FROM WAREHOUSE.dbo.MyTable
WHERE ...
and I can change that to:
SELECT PKCol, Col2, Col3, ...
, [PKCol_ENCODED] = dbo.MyEncodeFunction(PKCol)
FROM PRODUCTION.dbo.MyTable
WHERE ...
and then using PKCol_ENCODED
anywhere that can't handle embedded characters like SPACE or "",
"&" (yes, I know, but they HAVE been putting things like that in the PKCol, and the APP does nothing to prevent that) and they drive both the URL and the <DIV ID="XXX\YYY">
mad ...
And now I find that my Cunning Plan! to replace any non alphanumeric with "_" is causing duplicates ... XXX\YYY
and XXX&YYY
both map to the same thing ...
My first thought is to create a translation table for the PKeys
CREATE TABLE PKeyTranslation
(
[MyID] int IDENTITY(1,1) NOT NULL
, [MyPKey] varchar(10) NOT NULL
)
and then to freshen this up on every run of the report (which will find no, or very few, new rows each time)
But its a right palaver to do (adding to lots of different reports), and maybe the reports are going to be too slow anyway (because querying PRODUCTION with inappropriate structure/indexes etc)
In fairness the ID is only required to provide a unique ID (for URL and <DIV ID>) and if the user Drills Down and I get the ID as a @Parameter to my SProc that will only be a single-row decode lookup in the PKeyTranslation table
I suppose I could use a single PKeyTranslation table regardless of how many physical tables there are (provided they all have a one-part varchar column for their PKey), as I don't really care about the mapping, I just need a unique, non-changing, ID ...

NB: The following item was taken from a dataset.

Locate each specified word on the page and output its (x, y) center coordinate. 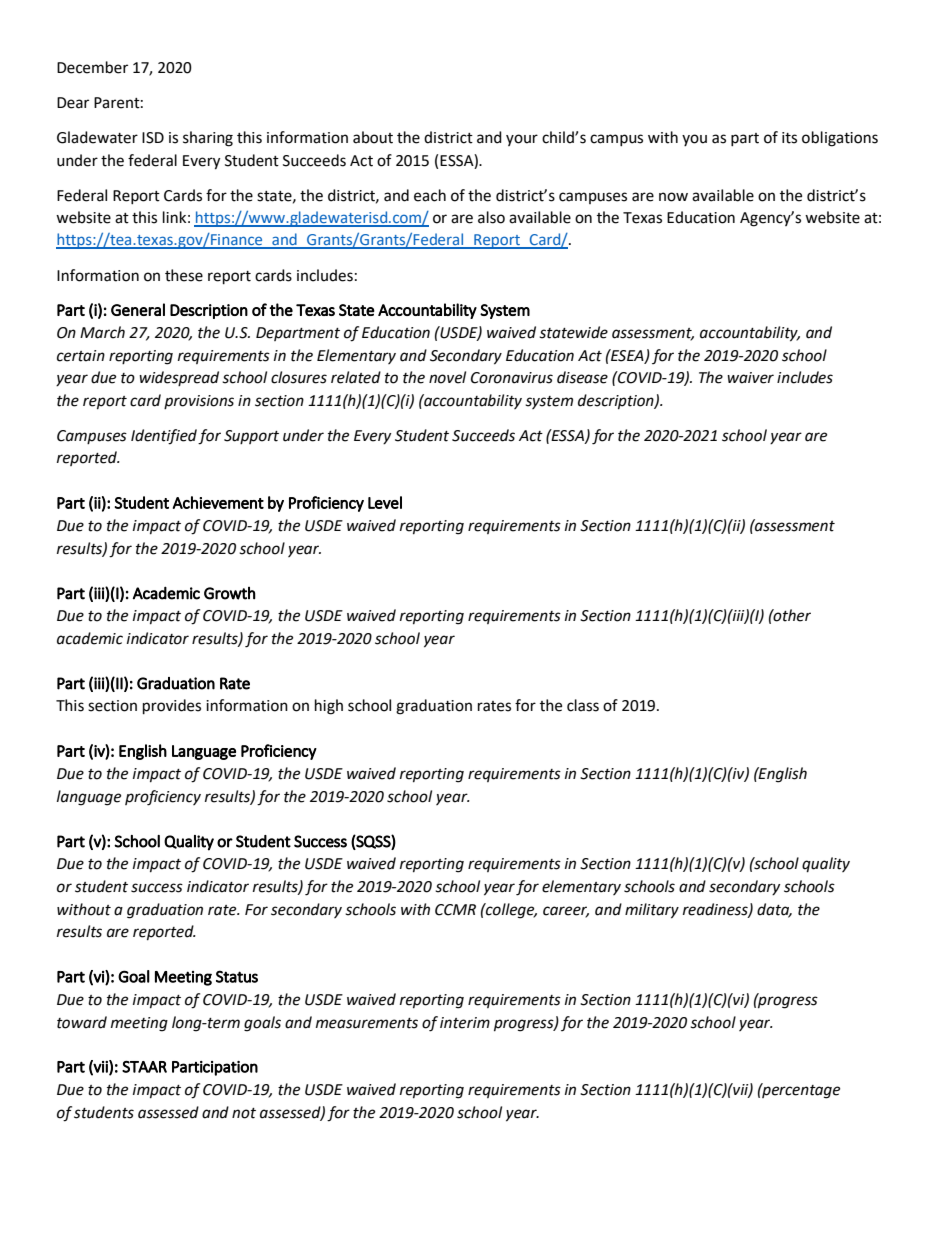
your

... but I'm more inclined to match the PKey to the actual WAREHOUSE table's ID so that whether it is displaying WAREHOUSE data or PRODUCTION data the ID will always represent the same row.
That will mean (presumably?) changing the IDENTITY in the Warehouse Table to INT and putting the IDENTITY in the "translation table" [one for each actual table] instead.
Grrrr ... I hate 3rd Party Databases !!
Ding! Possibly eureka moment. Add a TRIGGER to PRODUCTION so that Translation Table in WAREHOUSE is maintained in real time?